USDC: Unified Static and Dynamic Compression for Visual Transformer

Visual Transformers have achieved great success in almost all vision tasks, such as classification, detection, and so on. However, the model complexity and the inference speed of the visual transformers hinder their deployments in industrial products. Various model compression techniques focus on directly compressing the visual transformers into a smaller one while maintaining the model performance, however, the performance drops dramatically when the compression ratio is large. Furthermore, several dynamic network techniques have also been applied to dynamically compress the visual transformers to obtain input-adaptive efficient sub-structures during the inference stage, which can achieve a better trade-off between the compression ratio and the model performance. The upper bound of memory of dynamic models is not reduced in the practical deployment since the whole original visual transformer model and the additional control gating modules should be loaded onto devices together for inference. To alleviate two disadvantages of two categories of methods, we propose to unify the static compression and dynamic compression techniques jointly to obtain an input-adaptive compressed model, which can further better balance the total compression ratios and the model performances. Moreover, in practical deployment, the batch sizes of the training and inference stage are usually different, which will cause the model inference performance to be worse than the model training performance, which is not touched by all previous dynamic network papers. We propose a sub-group gates augmentation technique to solve this performance drop problem. Extensive experiments demonstrate the superiority of our method on various baseline visual transformers such as DeiT, T2T-ViT, and so on.

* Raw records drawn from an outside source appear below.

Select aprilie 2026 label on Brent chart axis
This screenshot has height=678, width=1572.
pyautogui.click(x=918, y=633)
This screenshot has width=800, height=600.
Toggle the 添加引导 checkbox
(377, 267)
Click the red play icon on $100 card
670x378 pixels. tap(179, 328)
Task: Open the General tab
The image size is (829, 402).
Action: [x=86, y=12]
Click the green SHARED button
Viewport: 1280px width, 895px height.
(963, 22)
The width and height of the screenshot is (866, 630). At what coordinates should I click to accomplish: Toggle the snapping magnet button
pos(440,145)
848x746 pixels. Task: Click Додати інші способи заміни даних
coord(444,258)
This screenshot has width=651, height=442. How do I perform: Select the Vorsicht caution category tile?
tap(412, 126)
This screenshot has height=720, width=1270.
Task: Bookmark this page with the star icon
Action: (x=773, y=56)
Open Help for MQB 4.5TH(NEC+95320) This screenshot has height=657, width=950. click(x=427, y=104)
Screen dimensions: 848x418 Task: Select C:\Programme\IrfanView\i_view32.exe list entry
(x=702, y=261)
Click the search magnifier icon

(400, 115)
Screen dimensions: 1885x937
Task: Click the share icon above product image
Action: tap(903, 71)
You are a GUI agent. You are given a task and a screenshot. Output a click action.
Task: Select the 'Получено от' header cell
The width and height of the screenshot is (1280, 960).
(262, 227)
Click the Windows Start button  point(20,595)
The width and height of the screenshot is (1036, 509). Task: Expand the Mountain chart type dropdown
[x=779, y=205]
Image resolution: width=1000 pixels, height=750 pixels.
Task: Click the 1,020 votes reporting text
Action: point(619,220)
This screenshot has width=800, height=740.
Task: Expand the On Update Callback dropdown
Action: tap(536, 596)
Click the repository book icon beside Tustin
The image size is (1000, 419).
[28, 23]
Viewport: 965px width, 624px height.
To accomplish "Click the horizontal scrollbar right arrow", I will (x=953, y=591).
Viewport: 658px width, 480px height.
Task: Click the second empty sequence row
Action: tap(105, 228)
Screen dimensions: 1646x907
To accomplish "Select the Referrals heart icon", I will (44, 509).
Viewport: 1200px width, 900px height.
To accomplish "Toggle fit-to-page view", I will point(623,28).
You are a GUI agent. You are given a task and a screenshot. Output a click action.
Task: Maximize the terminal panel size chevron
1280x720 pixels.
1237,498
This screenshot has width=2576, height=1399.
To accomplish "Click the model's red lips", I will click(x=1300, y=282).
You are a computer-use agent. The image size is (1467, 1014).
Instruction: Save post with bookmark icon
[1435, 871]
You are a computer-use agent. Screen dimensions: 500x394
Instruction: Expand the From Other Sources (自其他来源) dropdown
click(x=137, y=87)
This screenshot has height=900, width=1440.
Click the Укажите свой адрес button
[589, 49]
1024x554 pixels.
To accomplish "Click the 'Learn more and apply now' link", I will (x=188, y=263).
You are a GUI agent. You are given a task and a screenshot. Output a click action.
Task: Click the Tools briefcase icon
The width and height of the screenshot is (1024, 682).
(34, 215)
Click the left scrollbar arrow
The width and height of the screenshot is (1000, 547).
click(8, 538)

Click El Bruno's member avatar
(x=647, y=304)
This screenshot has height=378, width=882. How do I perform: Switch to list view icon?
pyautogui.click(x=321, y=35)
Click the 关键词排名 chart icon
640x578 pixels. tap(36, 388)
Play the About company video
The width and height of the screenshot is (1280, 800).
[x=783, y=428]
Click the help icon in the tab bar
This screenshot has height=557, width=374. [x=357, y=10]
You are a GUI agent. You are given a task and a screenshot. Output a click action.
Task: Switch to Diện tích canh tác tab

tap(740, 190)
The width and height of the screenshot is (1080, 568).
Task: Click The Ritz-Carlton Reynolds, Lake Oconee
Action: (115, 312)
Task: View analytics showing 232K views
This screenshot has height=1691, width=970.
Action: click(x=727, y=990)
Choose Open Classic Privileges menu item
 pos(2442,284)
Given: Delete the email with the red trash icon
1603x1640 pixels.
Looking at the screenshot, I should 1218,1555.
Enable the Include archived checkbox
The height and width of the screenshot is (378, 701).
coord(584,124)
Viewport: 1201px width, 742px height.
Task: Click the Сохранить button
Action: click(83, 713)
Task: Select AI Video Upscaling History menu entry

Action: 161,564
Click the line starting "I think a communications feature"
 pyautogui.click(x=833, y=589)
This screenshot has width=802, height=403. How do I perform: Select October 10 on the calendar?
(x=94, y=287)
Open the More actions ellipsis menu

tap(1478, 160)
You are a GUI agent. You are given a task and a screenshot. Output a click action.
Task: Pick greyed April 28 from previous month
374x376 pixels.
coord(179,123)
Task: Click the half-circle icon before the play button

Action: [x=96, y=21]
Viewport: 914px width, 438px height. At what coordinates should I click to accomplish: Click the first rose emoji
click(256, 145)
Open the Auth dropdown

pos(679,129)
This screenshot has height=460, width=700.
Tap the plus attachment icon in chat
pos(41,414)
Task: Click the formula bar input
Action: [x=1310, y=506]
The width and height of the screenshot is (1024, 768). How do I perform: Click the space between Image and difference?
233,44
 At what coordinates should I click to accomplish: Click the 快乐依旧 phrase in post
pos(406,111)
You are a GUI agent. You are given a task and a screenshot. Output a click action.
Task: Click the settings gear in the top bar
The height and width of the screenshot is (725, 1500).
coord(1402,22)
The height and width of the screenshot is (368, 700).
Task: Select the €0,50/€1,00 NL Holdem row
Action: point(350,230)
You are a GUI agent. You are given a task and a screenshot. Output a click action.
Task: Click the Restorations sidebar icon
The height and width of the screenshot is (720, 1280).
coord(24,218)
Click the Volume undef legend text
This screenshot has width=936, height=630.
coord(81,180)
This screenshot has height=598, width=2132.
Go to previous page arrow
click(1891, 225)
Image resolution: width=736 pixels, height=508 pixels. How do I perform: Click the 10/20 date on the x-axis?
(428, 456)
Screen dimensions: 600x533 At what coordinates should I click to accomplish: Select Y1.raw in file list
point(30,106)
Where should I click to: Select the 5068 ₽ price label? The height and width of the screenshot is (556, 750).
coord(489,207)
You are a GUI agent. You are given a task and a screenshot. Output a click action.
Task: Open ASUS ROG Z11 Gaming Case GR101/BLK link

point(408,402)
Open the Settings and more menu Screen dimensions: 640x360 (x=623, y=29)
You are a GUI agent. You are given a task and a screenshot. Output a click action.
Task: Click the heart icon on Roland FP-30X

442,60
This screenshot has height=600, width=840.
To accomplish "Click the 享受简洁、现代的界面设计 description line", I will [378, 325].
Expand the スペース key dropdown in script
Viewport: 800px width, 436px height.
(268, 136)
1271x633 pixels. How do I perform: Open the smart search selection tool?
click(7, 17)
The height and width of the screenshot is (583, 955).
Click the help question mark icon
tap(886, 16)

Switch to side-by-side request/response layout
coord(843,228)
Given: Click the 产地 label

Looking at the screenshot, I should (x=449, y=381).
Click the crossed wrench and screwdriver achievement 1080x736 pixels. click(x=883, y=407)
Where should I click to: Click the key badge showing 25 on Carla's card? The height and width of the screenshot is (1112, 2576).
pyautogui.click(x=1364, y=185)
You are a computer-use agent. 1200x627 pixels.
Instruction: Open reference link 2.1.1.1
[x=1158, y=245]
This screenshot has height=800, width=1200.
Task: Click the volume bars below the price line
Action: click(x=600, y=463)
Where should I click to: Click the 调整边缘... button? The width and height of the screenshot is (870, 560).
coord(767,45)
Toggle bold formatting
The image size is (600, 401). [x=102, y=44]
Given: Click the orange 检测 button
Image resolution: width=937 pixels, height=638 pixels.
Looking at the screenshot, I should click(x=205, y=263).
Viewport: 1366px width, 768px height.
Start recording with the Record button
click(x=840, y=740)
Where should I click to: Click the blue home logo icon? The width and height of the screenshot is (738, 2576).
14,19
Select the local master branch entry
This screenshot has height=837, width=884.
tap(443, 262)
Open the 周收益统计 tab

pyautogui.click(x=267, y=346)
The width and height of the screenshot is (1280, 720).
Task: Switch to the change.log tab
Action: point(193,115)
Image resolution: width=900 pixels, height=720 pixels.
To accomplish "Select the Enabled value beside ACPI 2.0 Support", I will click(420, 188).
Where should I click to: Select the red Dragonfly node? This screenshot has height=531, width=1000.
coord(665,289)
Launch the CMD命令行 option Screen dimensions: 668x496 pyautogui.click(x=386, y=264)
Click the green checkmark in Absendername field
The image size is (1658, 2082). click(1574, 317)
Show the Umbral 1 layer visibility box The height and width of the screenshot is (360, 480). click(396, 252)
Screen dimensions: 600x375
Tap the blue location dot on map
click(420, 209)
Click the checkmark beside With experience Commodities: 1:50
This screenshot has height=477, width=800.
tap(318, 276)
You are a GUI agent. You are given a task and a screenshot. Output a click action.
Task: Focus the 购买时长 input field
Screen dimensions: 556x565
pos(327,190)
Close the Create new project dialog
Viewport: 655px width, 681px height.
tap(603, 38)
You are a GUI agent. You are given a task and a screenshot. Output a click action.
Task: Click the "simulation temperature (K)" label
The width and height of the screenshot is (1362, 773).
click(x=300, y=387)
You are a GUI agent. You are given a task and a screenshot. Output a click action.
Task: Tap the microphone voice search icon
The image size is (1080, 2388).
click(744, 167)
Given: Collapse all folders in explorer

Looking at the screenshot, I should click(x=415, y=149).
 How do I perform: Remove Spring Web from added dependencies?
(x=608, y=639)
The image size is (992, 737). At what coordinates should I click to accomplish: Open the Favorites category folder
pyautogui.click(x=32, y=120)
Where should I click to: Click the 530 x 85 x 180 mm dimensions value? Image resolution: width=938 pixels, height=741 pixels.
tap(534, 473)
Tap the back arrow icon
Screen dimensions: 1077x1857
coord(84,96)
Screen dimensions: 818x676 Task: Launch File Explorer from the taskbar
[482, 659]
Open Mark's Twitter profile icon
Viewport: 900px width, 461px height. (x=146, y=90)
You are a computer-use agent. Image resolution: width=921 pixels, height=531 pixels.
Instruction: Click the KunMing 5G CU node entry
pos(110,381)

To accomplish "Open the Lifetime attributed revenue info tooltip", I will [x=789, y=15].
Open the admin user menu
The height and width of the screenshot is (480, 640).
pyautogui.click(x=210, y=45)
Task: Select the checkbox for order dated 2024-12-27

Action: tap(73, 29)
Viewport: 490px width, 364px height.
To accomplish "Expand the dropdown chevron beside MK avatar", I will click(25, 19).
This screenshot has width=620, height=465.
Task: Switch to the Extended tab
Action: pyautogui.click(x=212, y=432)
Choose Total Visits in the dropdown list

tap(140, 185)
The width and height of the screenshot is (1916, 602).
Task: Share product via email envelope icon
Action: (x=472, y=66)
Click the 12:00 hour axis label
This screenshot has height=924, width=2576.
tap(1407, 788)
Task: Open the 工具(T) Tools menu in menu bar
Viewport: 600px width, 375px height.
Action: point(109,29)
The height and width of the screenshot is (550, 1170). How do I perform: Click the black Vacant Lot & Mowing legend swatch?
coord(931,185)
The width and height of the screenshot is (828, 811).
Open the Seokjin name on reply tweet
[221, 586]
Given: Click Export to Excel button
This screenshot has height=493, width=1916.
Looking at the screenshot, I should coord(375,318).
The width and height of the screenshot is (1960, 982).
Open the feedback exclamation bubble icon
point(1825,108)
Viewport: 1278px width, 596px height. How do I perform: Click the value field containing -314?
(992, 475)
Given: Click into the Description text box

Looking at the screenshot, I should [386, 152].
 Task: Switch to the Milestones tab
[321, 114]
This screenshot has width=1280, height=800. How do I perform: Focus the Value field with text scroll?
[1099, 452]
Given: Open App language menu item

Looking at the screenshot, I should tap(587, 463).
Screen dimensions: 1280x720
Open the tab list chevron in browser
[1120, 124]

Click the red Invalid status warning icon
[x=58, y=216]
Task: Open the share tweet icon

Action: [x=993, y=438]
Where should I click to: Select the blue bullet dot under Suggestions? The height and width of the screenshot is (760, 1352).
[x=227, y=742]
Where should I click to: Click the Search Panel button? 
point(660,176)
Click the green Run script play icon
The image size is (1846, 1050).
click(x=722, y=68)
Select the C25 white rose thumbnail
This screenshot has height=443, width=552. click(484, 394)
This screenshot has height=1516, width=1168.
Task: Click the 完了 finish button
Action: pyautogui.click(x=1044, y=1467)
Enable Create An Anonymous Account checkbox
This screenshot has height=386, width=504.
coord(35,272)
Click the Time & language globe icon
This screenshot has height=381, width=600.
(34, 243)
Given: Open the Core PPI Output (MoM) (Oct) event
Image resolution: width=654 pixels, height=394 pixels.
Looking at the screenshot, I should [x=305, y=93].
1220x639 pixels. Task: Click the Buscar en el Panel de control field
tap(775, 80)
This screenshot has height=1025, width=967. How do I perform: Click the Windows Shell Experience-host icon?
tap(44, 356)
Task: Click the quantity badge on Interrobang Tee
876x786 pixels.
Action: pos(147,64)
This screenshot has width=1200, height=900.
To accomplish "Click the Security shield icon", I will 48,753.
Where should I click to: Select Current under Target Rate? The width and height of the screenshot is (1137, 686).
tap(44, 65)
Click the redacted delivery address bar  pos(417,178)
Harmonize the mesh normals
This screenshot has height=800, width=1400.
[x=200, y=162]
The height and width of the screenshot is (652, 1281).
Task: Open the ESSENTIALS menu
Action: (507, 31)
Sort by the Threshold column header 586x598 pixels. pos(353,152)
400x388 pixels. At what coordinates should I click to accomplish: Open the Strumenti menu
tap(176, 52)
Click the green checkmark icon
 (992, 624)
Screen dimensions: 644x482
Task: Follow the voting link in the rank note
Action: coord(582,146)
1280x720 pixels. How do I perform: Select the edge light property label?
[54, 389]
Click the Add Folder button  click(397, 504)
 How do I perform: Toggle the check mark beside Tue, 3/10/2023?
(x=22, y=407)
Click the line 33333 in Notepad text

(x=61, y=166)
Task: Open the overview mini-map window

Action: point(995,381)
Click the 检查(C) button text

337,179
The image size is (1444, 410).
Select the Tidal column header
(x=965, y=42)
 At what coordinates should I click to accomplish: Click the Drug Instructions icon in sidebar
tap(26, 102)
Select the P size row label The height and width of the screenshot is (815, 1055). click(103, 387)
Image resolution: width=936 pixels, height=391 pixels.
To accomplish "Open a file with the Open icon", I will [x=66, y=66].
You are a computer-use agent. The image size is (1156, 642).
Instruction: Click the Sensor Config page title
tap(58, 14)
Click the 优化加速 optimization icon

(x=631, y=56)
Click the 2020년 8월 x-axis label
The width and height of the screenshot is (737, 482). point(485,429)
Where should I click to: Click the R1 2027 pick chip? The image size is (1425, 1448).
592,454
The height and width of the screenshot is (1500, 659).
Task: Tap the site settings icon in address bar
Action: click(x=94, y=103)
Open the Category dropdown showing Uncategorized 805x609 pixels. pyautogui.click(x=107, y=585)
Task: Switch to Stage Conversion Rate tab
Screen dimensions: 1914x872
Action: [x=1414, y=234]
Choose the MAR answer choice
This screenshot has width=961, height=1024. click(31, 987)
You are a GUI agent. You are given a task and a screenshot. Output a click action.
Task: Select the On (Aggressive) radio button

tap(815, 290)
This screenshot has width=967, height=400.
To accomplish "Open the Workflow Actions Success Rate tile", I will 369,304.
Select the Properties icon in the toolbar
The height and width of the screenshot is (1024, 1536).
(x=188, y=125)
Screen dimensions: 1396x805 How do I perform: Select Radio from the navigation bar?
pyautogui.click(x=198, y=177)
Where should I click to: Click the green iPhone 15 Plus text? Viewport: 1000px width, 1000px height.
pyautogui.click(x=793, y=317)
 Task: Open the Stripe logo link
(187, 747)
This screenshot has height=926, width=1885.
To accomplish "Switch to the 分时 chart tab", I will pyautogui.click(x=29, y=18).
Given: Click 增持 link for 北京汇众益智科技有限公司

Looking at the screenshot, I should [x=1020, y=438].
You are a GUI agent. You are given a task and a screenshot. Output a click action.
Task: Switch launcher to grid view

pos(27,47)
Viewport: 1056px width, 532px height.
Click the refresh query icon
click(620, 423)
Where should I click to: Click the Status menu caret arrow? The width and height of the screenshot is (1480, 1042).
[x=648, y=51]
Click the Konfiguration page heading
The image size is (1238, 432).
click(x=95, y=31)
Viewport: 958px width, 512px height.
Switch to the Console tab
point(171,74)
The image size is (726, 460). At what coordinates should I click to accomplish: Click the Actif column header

翻译：摘要：视觉Transformer在分类、检测等几乎所有视觉任务中均取得了巨大成功。然而，其模型复杂度与推理速度限制了在工业产品中的部署。现有多种模型压缩技术致力于在保持模型性能的同时直接压缩视觉Transformer为更小模型，但当压缩率较大时性能会急剧下降。此外，部分动态网络技术也被应用于在推理阶段动态压缩视觉Transformer，以获得输入自适应的高效子结构，从而在压缩率与模型性能间取得更优平衡。然而在实际部署中，由于需要将完整的原始视觉Transformer模型及附加的控制门控模块同时加载到设备上进行推理，动态模型的内存上限并未降低。为缓解这两类方法的不足，本文提出联合静态压缩与动态压缩技术，构建输入自适应的压缩模型，从而进一步优化总压缩率与模型性能间的平衡。此外，在实际部署中，训练和推理阶段的批尺寸通常不同，这会导致模型推理性能低于训练性能，而此前所有动态网络相关论文均未涉及该问题。我们提出子组门增强技术来解决这一性能下降问题。大量实验表明，本方法在DeiT、T2T-ViT等多种基线视觉Transformer上均具有优越性。